Fundamentals from Kyiv
Оleksandra Oleksandrivna Hryhorovych was born on January 18, 1882, in Białystok of the then Grodno Gubernia, currently in Poland. Her father Oleksandr Hryhorovych was Belarisuan, her mother was Greek. When she was two, her family moved to Smila, a town in Central Ukraine. Her father soon got a job in Kyiv and the city became her home for 35 years. Oleksandra graduated from the St. Olga Women’s Gymnasium, then the class of Mykola Pymonenko at the Kyiv Art College. Her classmates were remarkable futurists, Aleksandr Bohomazov and Oleksandr Arkhypenko. Also, she took private classes at the studio of Serhiy Svitoslavsky. Paradoxically, Pymonenko did not accept new art but all of his students inherited his love for ethnic themes and vibrant colors that are typical in folk art. Ekster was no exception, as well as Bohomazov, Arkhypenko and Malevich who probably attended Pymonenko’s studio as a teenager.
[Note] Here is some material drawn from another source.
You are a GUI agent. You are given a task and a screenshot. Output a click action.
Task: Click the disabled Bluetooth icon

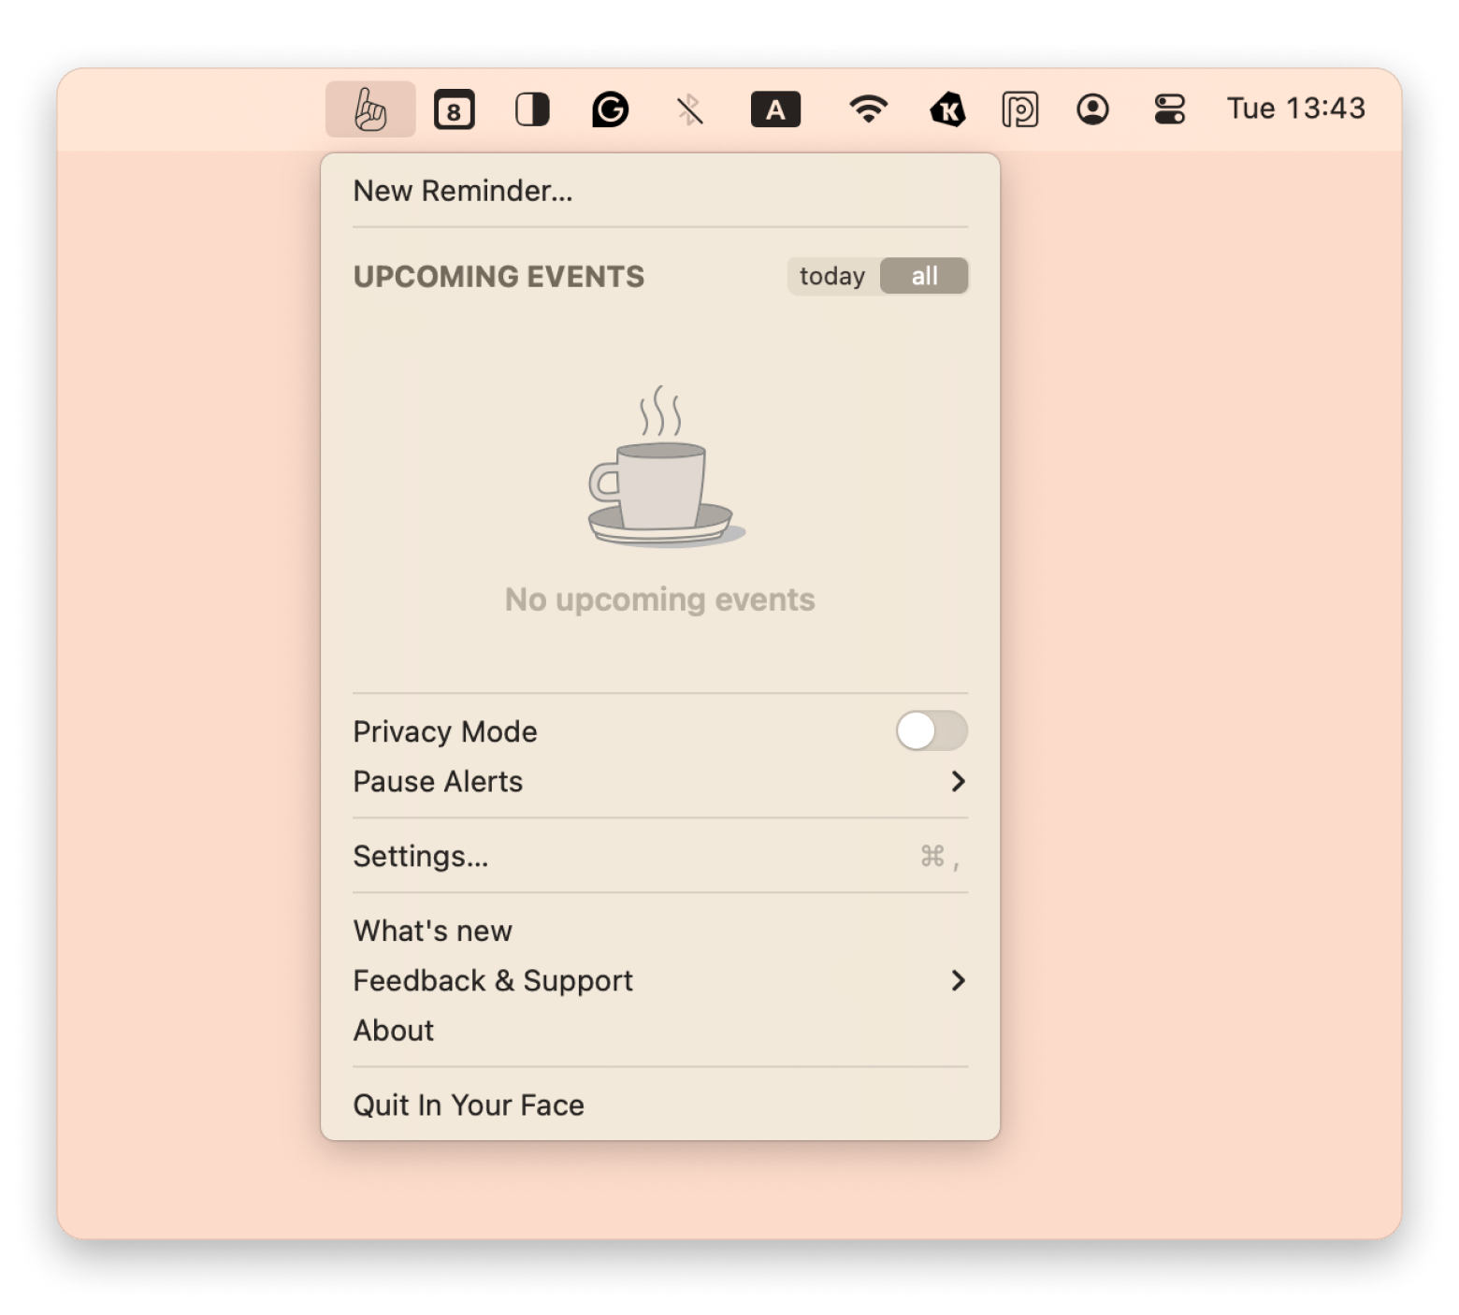[x=690, y=110]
In 1903, Oleksandra married Mykola Ekster, a Kyiv lawyer. From 1905 to 1920, the Eksters lived at Fundukleyivska 27, currently Bohdana Khmelnytskoho Street in downtown Kyiv. They had no children. Oleksandra dedicated all her time to travelling and art. Life in the then provincial Kyiv was not active enough for the energetic and curious budding artist. In 1907, Oleksandra set out on her European tour.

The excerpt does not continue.